Tamara O’Neal was a 2014 UIC College of Medicine graduate and a 2017 emergency medicine resident graduate.

Chisalu Nchekwube, now a family medicine resident at Advocate Christ Hospital in Oak Lawn, was one of O’Neal’s closest med school friends.

“Tamara made sure that our group of friends continued to get together even after we all graduated and were all over the country doing our residencies,” Nchekwube said in a statement issued by the school. “Our group became like a family and Tamara was the matriarch, the glue that held us together.”

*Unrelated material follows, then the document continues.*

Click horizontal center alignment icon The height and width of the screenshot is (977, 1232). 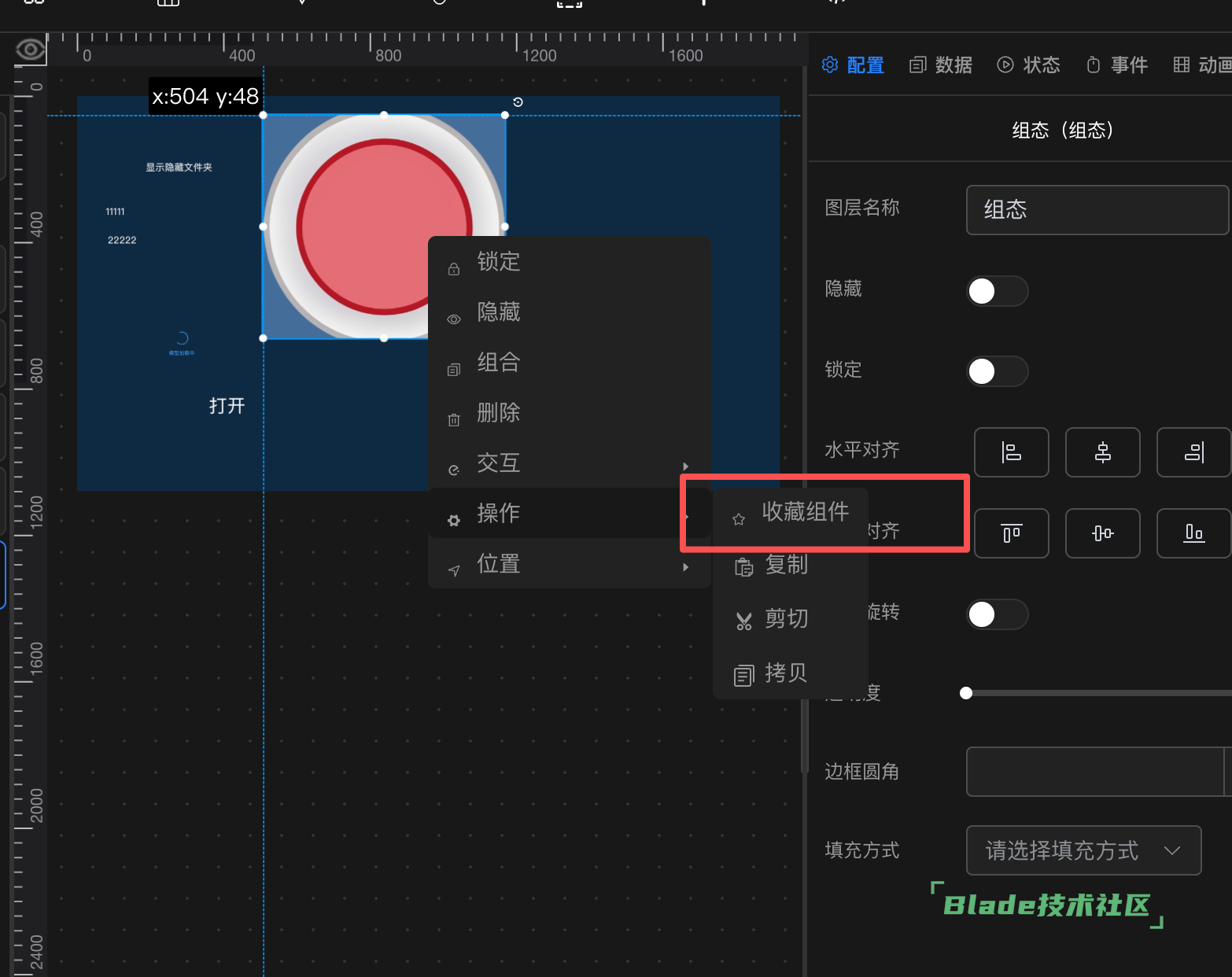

O’Neal was working as an emergency room physician at Mercy Hospital in Chicago, where she also volunteered her time to teach clinical residents, when she was fatally shot Nov. 19 by her his ex-fiancée.

Also slain in the shooting were Chicago Police Officer Samuel Jimenez, who was responding to the scene, and pharmacy resident Dayna Less, who had just graduated in May 2018 from Purdue University with a doctor of pharmacy degree.

The gunman, Juan Lopez, was wounded by police before he fatally shot himself.